_Task_
Except for the pictures, write out all the records that follow exactly.

Records from a data source:
== Segment start ==

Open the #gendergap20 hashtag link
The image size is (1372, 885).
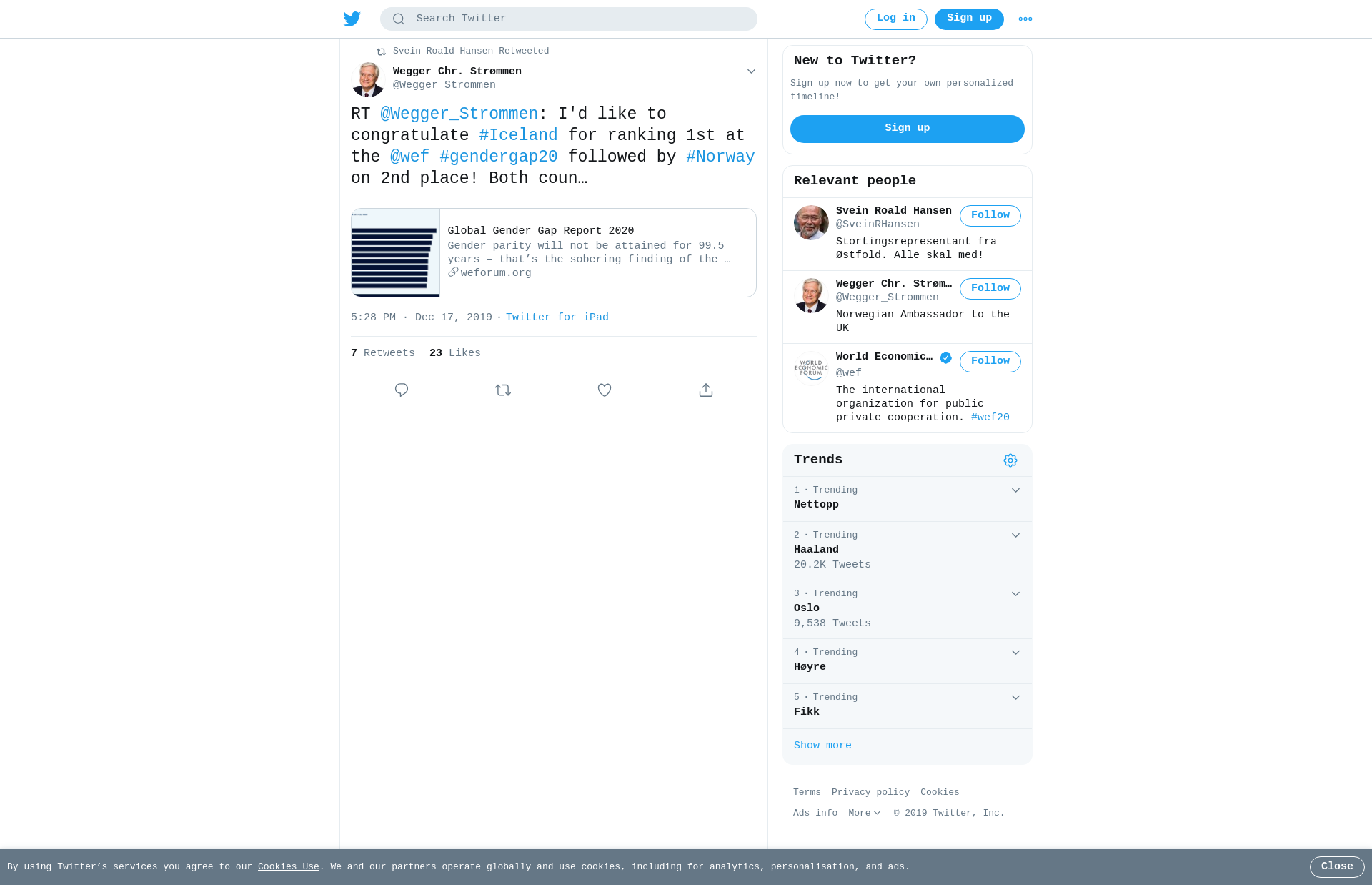click(499, 157)
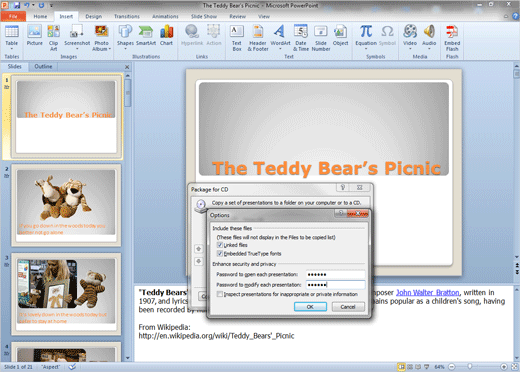The height and width of the screenshot is (372, 520).
Task: Insert a Table from the ribbon
Action: 12,37
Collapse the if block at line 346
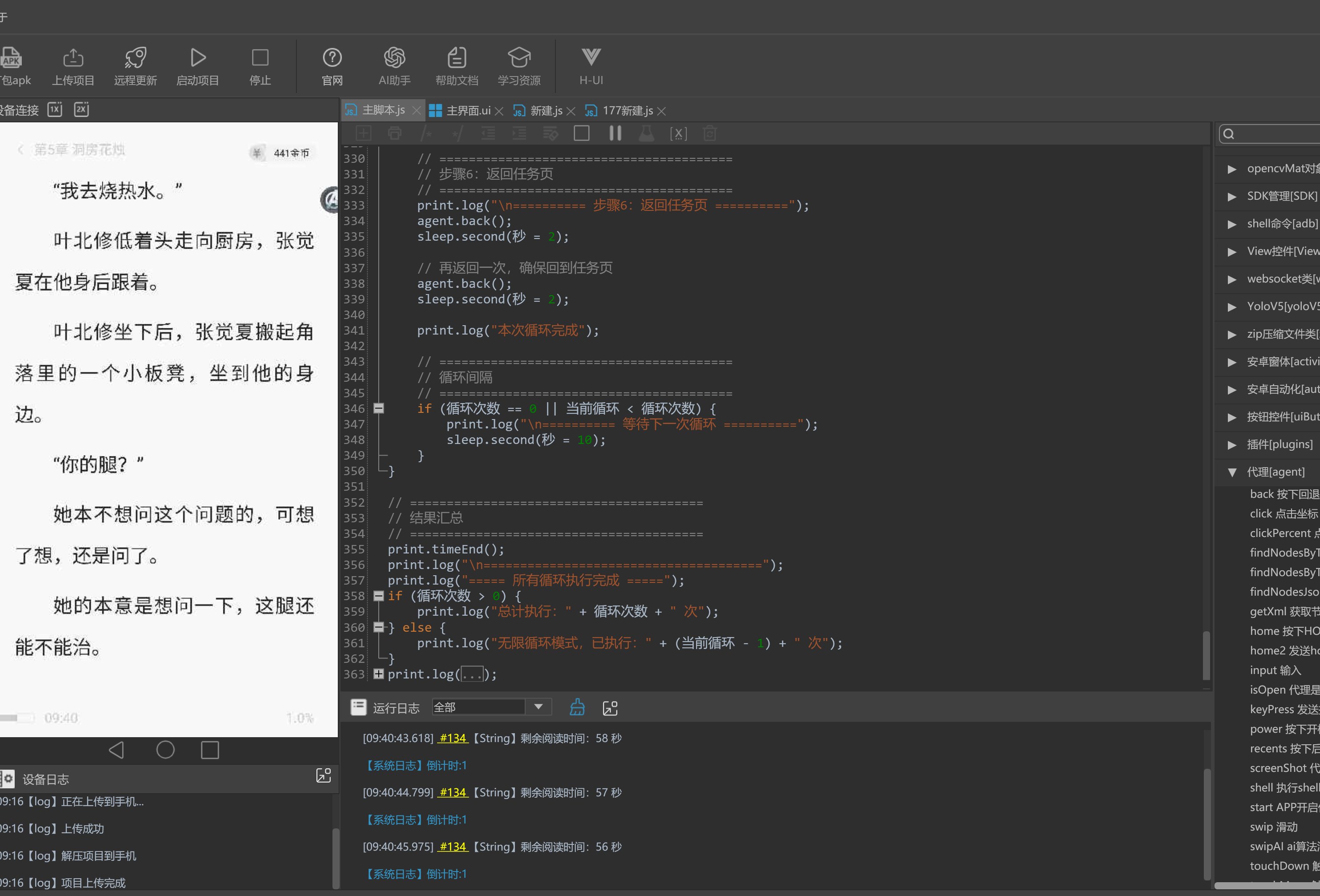 [379, 408]
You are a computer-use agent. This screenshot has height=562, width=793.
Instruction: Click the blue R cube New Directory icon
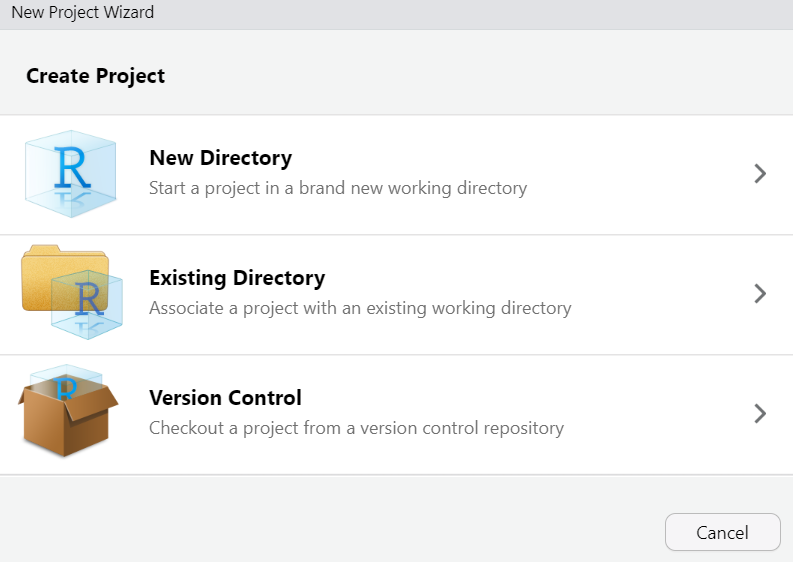click(70, 175)
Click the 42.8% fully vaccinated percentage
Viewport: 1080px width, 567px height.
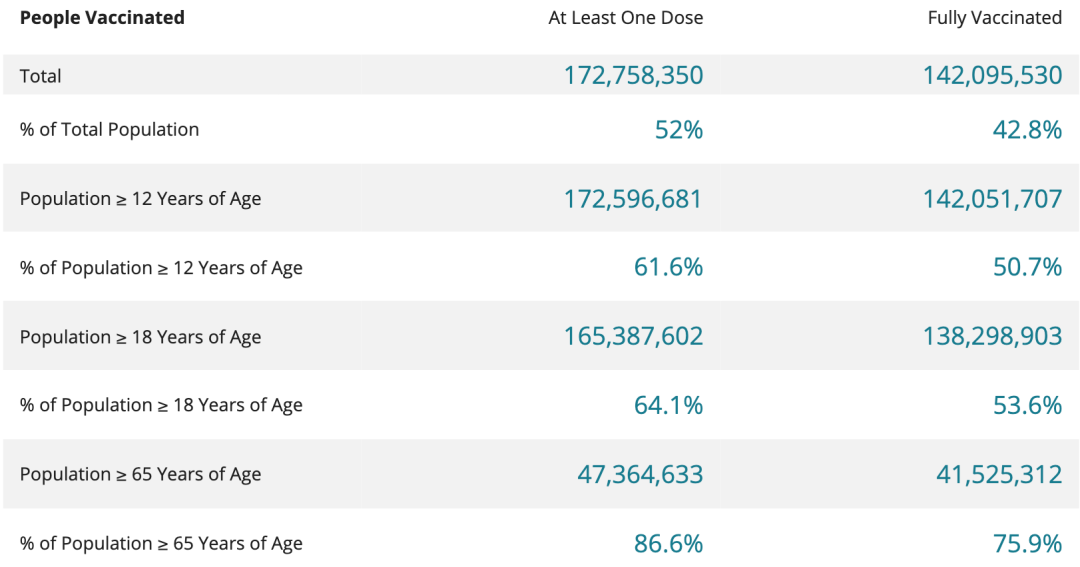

== Segment end ==

_Response_
Open the #gendergap20 hashtag link
The image size is (1372, 885).
click(499, 157)
The height and width of the screenshot is (372, 520).
Task: Insert a Table from the ribbon
Action: 12,37
Collapse the if block at line 346
 [379, 408]
You are a computer-use agent. This screenshot has height=562, width=793.
Instruction: Click the blue R cube New Directory icon
click(70, 175)
Click the 42.8% fully vaccinated percentage
Viewport: 1080px width, 567px height.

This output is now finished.